By Tom Kleckner
LITTLE ROCK, Ark. — SPP said Thursday it will join the ISO/RTO Council’s (IRC) filing against the Department of Energy’s Notice of Proposed Rulemaking to support struggling coal and nuclear plants, pointing to what staff called “some pretty strong comments.”
“The council does a really good job of laying out why this doesn’t work from an RTO perspective,” SPP General Counsel Paul Suskie told the Strategic Planning Committee.
Initial comments on the NOPR (RM18-1) are due at FERC by Monday as part of a compressed 90-day timeline that has drawn industry-wide criticism. DOE’s proposal requires that generators with 90 days of on-site fuel supply receive “full recovery” of their costs. (See Perry Orders FERC Rescue of Nukes, Coal.)
Suskie told the committee the IRC’s comments contend the timeline is not practical, that FERC is already addressing many of the issues with its price-formation directives and that the DOE proposal will only make the electric markets worse.
“If you’re a plant under the rule, your costs are totally covered,” Suskie said. “Why would you do anything but bid zero into the market? It will drive costs down further and distort markets further.”
Some stakeholders expressed discomfort with signing onto the IRC comments without seeing the language.
“The basic issue here is the subsidy,” countered SPP Board Chair Jim Eckelberger, saying renewable energy tax credits had led to oversupply. “We don’t want to screw up the market even more. We should take a strong stand here.”
Staff will also file comments raising issues and seeking clarifications on the NOPR’s language. Separately, SPP’s Market Monitoring Unit will file its own comments.
In its call for comments, FERC said the NOPR’s scope applies to commission-approved ISOs and RTOs with capacity markets and day-ahead and real-time energy markets. Noting SPP’s lack of a capacity market, Suskie said while it “appears this rule is not applicable to SPP,” staff will work under the assumption that a final FERC rule could apply to the RTO.
Suskie said staff will develop further comments for the reply comments, due Nov. 7. The comments will note SPP operates in states with vertically integrated utilities, where capacity is provided by regulatory constructs, and that the 90-day timeline is “impractical.”
“Staff would recommend additional time to implement if the final rule applies to SPP,” Suskie said, noting staff would have to compile a list of eligible facilities. “Staff is very concerned. … If you read what the intent appears to be, basically any coal or nuclear plant not [rate-based] within an RTO would have to be fully compensated.”
Suskie asked who would determine a plant’s rate of return and cost of capital.
“Traditionally, those things are decided at the commissions, not RTOs,” he said. “How do you enforce a 90-day coal supply? How do you enforce whether a plant complies with environmental regulations?

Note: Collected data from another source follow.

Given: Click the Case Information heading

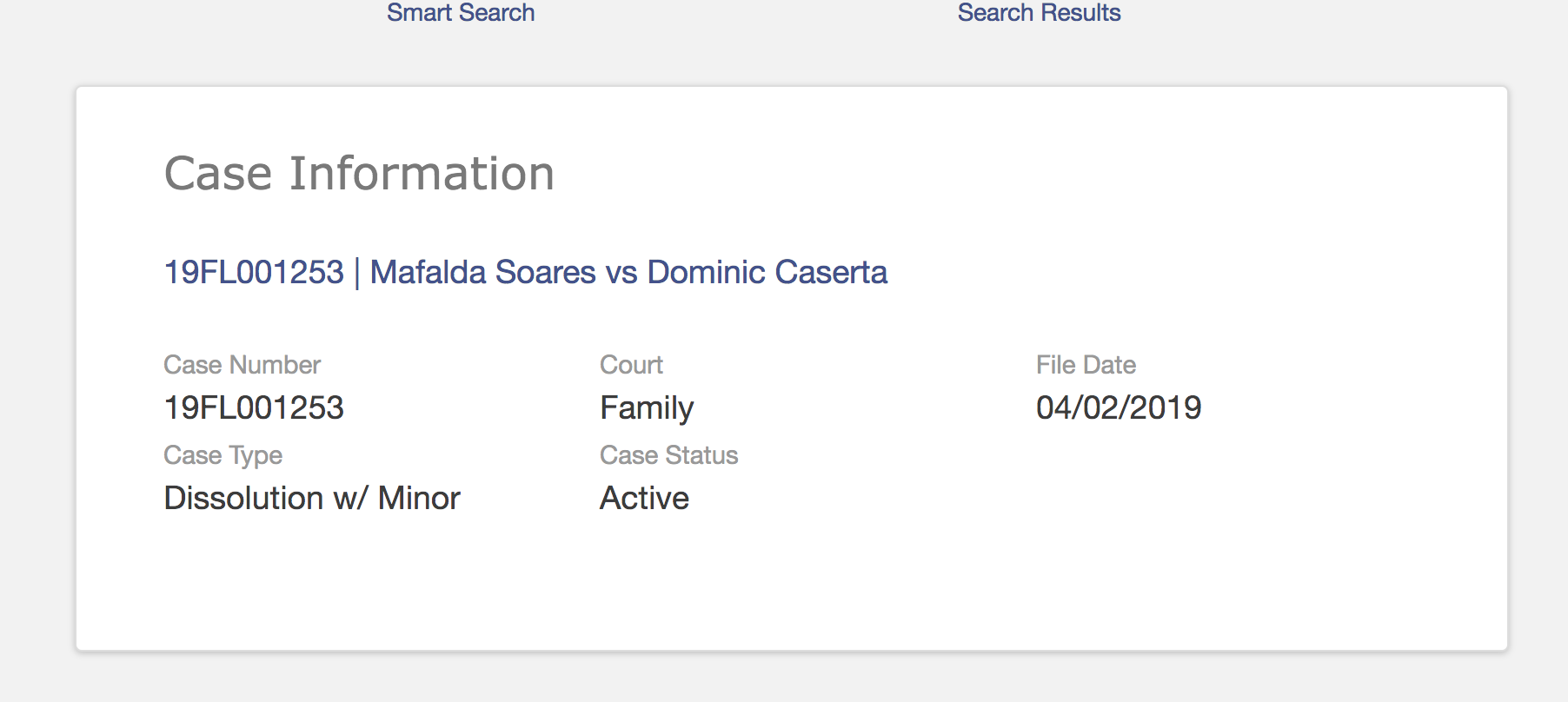Looking at the screenshot, I should pyautogui.click(x=359, y=173).
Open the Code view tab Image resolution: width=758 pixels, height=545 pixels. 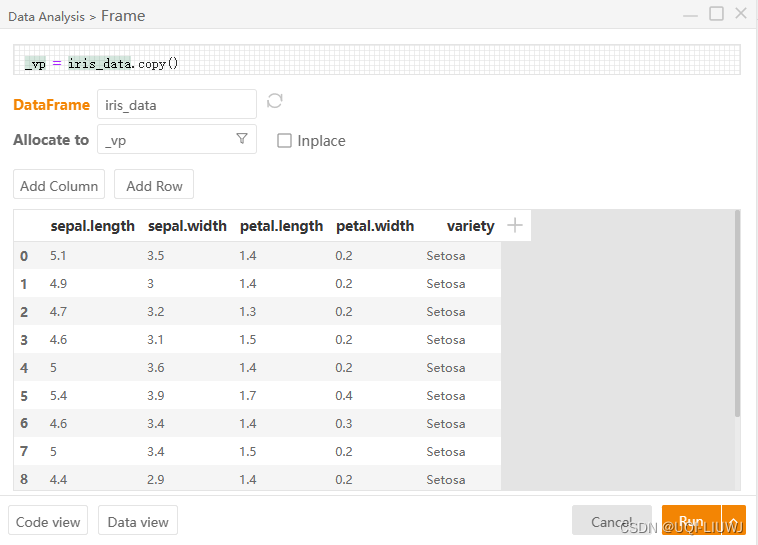pos(48,521)
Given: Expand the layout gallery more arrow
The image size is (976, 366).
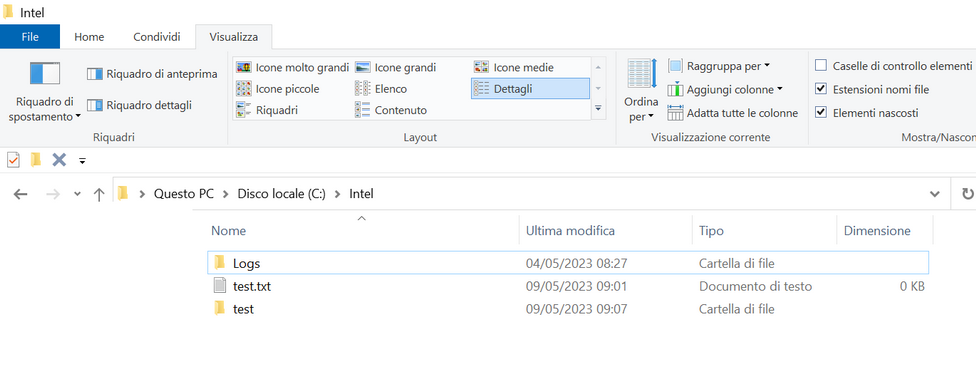Looking at the screenshot, I should pyautogui.click(x=598, y=109).
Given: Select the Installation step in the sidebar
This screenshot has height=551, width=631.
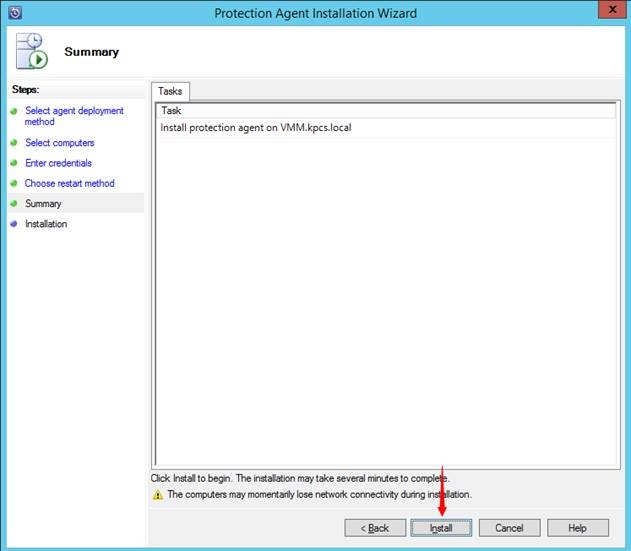Looking at the screenshot, I should pyautogui.click(x=46, y=224).
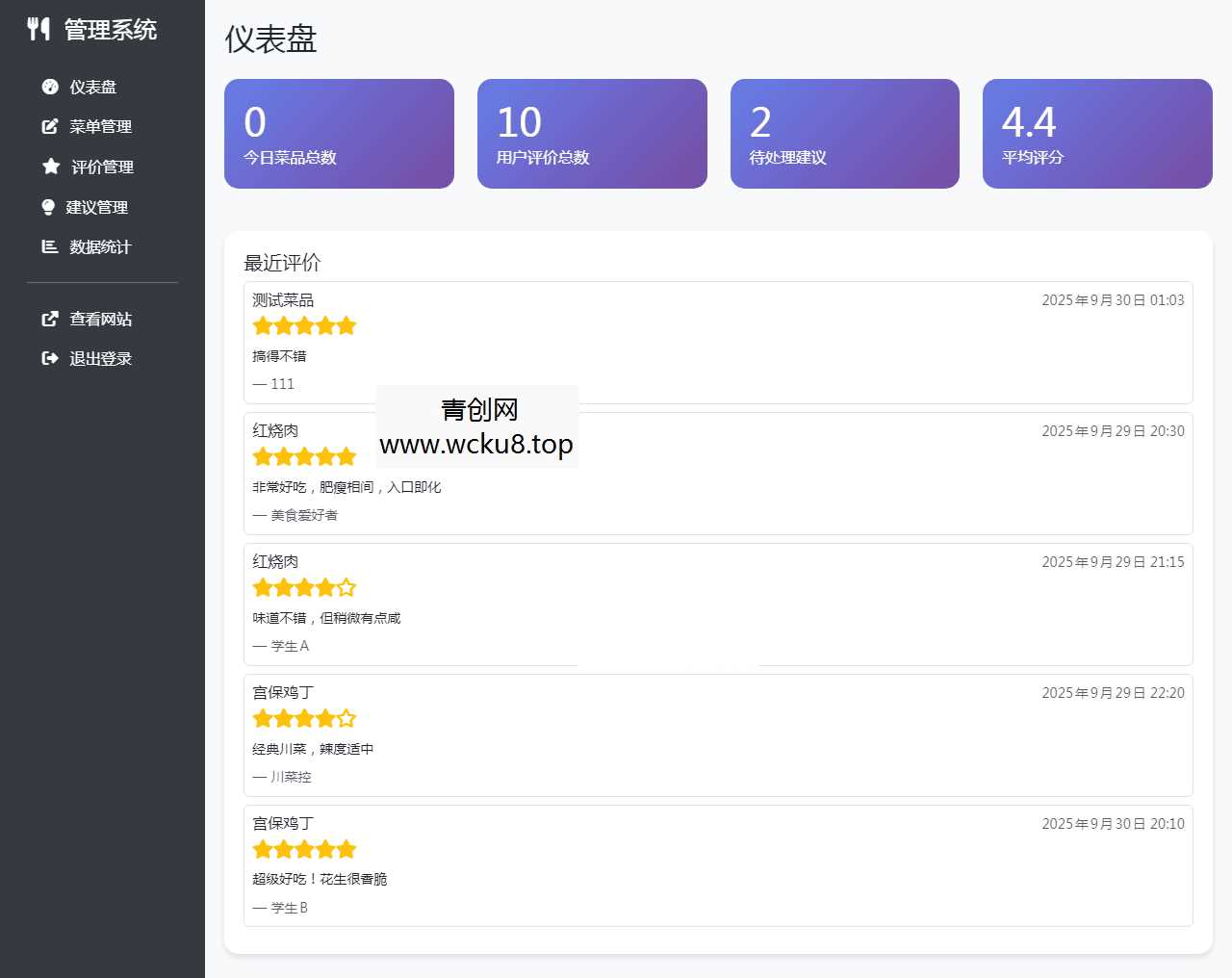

“If this is applicable to SPP, it would be a big sea change,” Suskie said.
Keith Collins, executive director of SPP’s MMU, said his group agrees with much of what Suskie said, saying the NOPR is “proposing a solution to a problem that’s not well defined.”
The NOPR “doesn’t define the problem well in a way that’s actionable and measurable,” Collins said. “When you actually read the [recent DOE grid study], it says more work needs to be done to value and define resiliency before you come up with solutions. What’s included, what’s excluded … it’s hard to say.”
Like Suskie, Collins said the 90-day timeline does not allow sufficient time to properly consider the NOPR.
“If there’s a question to be raised, it can be answered over time, but we don’t support what’s going on,” he said. “Competitive forces have been part of policy in the energy and electricity markets over the last 25 years. It will provide new technologies, batteries and the like, that will improve the resiliency for the grid in ways we’re not aware of today.
“What the Energy Policy Act of 1992 did was promote competitive markets and open access,” Collins said. “If someone can provide power cheaper than someone else, they should be able to do that. If I built a plant a while ago that’s unprofitable, that’s a signal. Resources are indicating they are not being able to recover their costs. We see the consequences of a policy like this with our negative pricing.”